Rewrite all of the records below as a numbered list, leaving out any blank lines.

****************

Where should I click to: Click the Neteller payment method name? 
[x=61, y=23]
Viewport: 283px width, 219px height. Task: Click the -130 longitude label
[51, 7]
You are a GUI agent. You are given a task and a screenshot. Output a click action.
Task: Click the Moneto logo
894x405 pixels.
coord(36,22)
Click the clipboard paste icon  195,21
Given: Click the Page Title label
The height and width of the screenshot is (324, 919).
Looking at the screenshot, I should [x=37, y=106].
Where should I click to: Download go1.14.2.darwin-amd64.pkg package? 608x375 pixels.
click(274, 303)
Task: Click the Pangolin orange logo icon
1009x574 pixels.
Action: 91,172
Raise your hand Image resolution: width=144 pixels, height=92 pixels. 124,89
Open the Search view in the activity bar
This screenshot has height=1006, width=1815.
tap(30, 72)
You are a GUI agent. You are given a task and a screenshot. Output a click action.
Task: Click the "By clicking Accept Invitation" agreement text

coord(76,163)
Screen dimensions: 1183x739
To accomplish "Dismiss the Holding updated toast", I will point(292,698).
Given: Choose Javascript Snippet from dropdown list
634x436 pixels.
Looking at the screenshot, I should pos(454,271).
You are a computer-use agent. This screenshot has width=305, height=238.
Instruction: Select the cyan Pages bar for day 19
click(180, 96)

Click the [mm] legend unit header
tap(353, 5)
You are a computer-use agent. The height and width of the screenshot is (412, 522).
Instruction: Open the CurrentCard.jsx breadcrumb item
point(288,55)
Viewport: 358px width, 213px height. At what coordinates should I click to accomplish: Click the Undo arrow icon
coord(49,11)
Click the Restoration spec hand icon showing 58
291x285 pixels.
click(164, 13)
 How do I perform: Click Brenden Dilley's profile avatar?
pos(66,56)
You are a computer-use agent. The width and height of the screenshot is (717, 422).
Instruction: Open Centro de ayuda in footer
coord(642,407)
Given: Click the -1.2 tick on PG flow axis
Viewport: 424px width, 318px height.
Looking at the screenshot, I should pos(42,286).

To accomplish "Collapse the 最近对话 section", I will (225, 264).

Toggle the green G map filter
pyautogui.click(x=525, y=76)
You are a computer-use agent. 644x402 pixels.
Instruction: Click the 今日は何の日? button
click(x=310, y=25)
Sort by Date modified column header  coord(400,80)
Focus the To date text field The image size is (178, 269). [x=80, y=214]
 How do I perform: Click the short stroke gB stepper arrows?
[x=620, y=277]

****************

- TASK RESULT
1. Where should I click to: Click the Neteller payment method name? 
2. [x=61, y=23]
3. Viewport: 283px width, 219px height. Task: Click the -130 longitude label
4. [51, 7]
5. You are a GUI agent. You are given a task and a screenshot. Output a click action.
6. Task: Click the Moneto logo
7. 894x405 pixels.
8. coord(36,22)
9. Click the clipboard paste icon  195,21
10. Given: Click the Page Title label
11. The height and width of the screenshot is (324, 919).
12. Looking at the screenshot, I should [x=37, y=106].
13. Where should I click to: Download go1.14.2.darwin-amd64.pkg package? 608x375 pixels.
14. click(274, 303)
15. Task: Click the Pangolin orange logo icon
16. 1009x574 pixels.
17. Action: 91,172
18. Raise your hand Image resolution: width=144 pixels, height=92 pixels. 124,89
19. Open the Search view in the activity bar
20. This screenshot has height=1006, width=1815.
21. tap(30, 72)
22. You are a GUI agent. You are given a task and a screenshot. Output a click action.
23. Task: Click the "By clicking Accept Invitation" agreement text
24. coord(76,163)
25. Screen dimensions: 1183x739
26. To accomplish "Dismiss the Holding updated toast", I will point(292,698).
27. Given: Choose Javascript Snippet from dropdown list
28. 634x436 pixels.
29. Looking at the screenshot, I should pos(454,271).
30. You are a computer-use agent. This screenshot has width=305, height=238.
31. Instruction: Select the cyan Pages bar for day 19
32. click(180, 96)
33. Click the [mm] legend unit header
34. tap(353, 5)
35. You are a computer-use agent. The height and width of the screenshot is (412, 522).
36. Instruction: Open the CurrentCard.jsx breadcrumb item
37. point(288,55)
38. Viewport: 358px width, 213px height. At what coordinates should I click to accomplish: Click the Undo arrow icon
39. coord(49,11)
40. Click the Restoration spec hand icon showing 58
41. 291x285 pixels.
42. click(164, 13)
43.  How do I perform: Click Brenden Dilley's profile avatar?
44. pos(66,56)
45. You are a computer-use agent. The width and height of the screenshot is (717, 422).
46. Instruction: Open Centro de ayuda in footer
47. coord(642,407)
48. Given: Click the -1.2 tick on PG flow axis
49. Viewport: 424px width, 318px height.
50. Looking at the screenshot, I should pos(42,286).
51. To accomplish "Collapse the 最近对话 section", I will (225, 264).
52. Toggle the green G map filter
53. pyautogui.click(x=525, y=76)
54. You are a computer-use agent. 644x402 pixels.
55. Instruction: Click the 今日は何の日? button
56. click(x=310, y=25)
57. Sort by Date modified column header  coord(400,80)
58. Focus the To date text field The image size is (178, 269). [x=80, y=214]
59.  How do I perform: Click the short stroke gB stepper arrows?
60. [x=620, y=277]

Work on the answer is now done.